Título: Super-Receita: briga na Justiça
Autor: Karla Correia
Fonte: Jornal do Brasil, 10/11/2005, País, p. A4
BRASÍLIA - Ainda que consiga fazer a medida provisória 258 passar no plenário do Senado até o próximo dia 18, quando vence o prazo de tramitação da MP, o governo ainda terá muito o que lutar pela unificação das receitas Previdenciária e Federal. A nova batalha se dará, dessa vez, no Judiciário. Já são três as Ações Diretas de Inconstitucionalidade (Adins) contra a medida, que correm no Supremo Tribunal Federal (STF). A ação movida pela Associação Nacional dos Procuradores Federais (Anpaf) argumenta que a implantação da Receita Federal do Brasil, órgão resultante da fusão das duas receitas, implica na criação de uma instituição e novos cargos sem que haja previsão orçamentária para isso, o que fere a Constituição. Além disso, observa a entidade, o fato da estrutura da Previdência Social já ter sido alterada por uma emenda constitucional, em outra ocasião, tornaria inviável uma nova modificação de um órgão da Previdência por meio de uma medida provisória. A crítica à edição de uma MP para tratar da fusão das receitas também foi citada em documento entregue ontem pela Ordem dos Advogados do Brasil (OAB) aos presidentes da Câmara, Aldo Rebelo (PC do B-SP) e do Senado, Renan Calheiros (PMDB-AL).

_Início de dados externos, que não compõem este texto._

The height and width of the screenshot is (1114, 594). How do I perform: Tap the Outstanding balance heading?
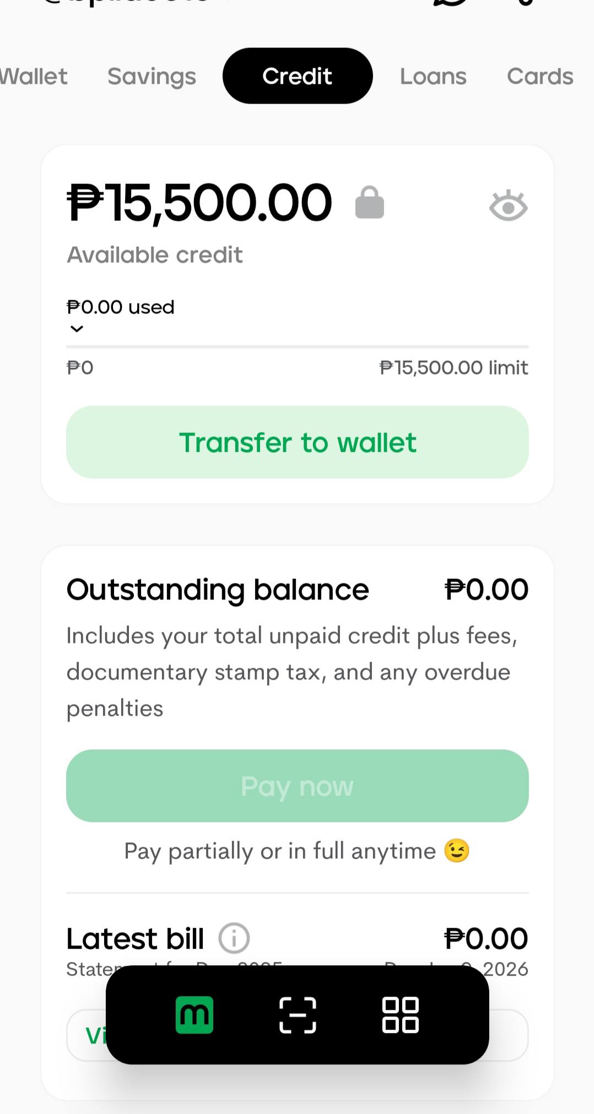pyautogui.click(x=218, y=590)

Já os procuradores da Previdência Social temem que, ao fundir os fundos previdenciários e do patrimônio do INSS com o caixa da União, a medida possibilite a drenagem de recursos destinados ao pagamento de benefícios previdenciários para outros fins. Esse é o mote da ação de inconstitucionalidade que a Associação Nacional dos Procuradores Federais da Previdência Social (Anprev) moveu no Supremo contra a criação da Super-Receita. O argumento da terceira Ação Direta de Inconstitucionalidade (Adin), movida pelo PSDB, contesta apenas o artigo 34 da medida, que autoriza o Poder Executivo a transformar cargos em comissão e funções gratificadas na Receita Federal do Brasil, o que só poderia ser feito por lei.